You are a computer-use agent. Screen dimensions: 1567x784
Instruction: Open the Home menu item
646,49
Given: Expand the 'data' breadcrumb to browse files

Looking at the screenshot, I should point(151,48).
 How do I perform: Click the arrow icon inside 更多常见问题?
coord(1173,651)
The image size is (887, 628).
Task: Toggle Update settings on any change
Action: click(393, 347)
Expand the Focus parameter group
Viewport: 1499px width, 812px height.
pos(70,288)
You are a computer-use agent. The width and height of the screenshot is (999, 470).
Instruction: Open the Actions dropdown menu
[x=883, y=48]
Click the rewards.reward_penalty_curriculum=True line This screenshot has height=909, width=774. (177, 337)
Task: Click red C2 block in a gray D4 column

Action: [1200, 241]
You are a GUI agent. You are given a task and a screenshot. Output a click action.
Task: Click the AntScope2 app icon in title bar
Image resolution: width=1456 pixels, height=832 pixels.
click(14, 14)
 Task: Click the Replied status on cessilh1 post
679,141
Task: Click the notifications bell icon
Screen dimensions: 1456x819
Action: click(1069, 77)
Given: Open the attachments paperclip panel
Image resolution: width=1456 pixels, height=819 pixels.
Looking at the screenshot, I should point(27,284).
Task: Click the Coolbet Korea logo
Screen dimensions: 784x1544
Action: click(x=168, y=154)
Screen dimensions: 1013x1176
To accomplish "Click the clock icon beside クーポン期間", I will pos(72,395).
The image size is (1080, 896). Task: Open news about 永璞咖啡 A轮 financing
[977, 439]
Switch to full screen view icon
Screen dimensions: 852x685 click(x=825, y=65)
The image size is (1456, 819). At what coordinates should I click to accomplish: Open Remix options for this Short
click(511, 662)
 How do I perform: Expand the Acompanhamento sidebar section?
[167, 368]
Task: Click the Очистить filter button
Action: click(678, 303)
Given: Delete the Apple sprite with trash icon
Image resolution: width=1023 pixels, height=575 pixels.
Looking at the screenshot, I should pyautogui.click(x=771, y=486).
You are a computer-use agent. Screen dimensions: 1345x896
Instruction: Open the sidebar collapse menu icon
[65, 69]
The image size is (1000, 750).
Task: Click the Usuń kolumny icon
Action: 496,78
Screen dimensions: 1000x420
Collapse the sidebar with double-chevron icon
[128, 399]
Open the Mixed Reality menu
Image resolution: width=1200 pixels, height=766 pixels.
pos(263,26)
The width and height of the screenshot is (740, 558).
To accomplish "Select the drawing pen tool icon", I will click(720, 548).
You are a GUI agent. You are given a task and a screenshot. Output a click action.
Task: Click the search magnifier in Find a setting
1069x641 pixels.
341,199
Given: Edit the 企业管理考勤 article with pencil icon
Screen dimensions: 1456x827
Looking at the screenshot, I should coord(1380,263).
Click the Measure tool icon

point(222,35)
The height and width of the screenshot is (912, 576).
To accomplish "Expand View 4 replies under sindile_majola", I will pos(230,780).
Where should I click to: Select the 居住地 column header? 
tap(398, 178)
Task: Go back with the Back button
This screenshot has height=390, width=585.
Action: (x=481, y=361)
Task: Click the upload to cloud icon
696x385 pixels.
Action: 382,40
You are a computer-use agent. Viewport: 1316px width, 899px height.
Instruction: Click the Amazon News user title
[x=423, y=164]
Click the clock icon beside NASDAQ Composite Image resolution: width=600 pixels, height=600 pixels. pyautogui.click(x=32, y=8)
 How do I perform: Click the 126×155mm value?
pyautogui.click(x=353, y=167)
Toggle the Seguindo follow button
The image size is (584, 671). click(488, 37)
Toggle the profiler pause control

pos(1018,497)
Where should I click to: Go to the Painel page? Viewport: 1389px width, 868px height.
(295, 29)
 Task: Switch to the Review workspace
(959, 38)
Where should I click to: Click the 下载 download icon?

# # # # #

• **Challenge**
Reproduce the lines verbatim, from the first line of the records through the line containing "pos(70,288)", both ends included.

• **Written reply**
You are a computer-use agent. Screen dimensions: 1567x784
Instruction: Open the Home menu item
646,49
Given: Expand the 'data' breadcrumb to browse files

Looking at the screenshot, I should point(151,48).
 How do I perform: Click the arrow icon inside 更多常见问题?
coord(1173,651)
The image size is (887, 628).
Task: Toggle Update settings on any change
Action: click(393, 347)
Expand the Focus parameter group
Viewport: 1499px width, 812px height.
pos(70,288)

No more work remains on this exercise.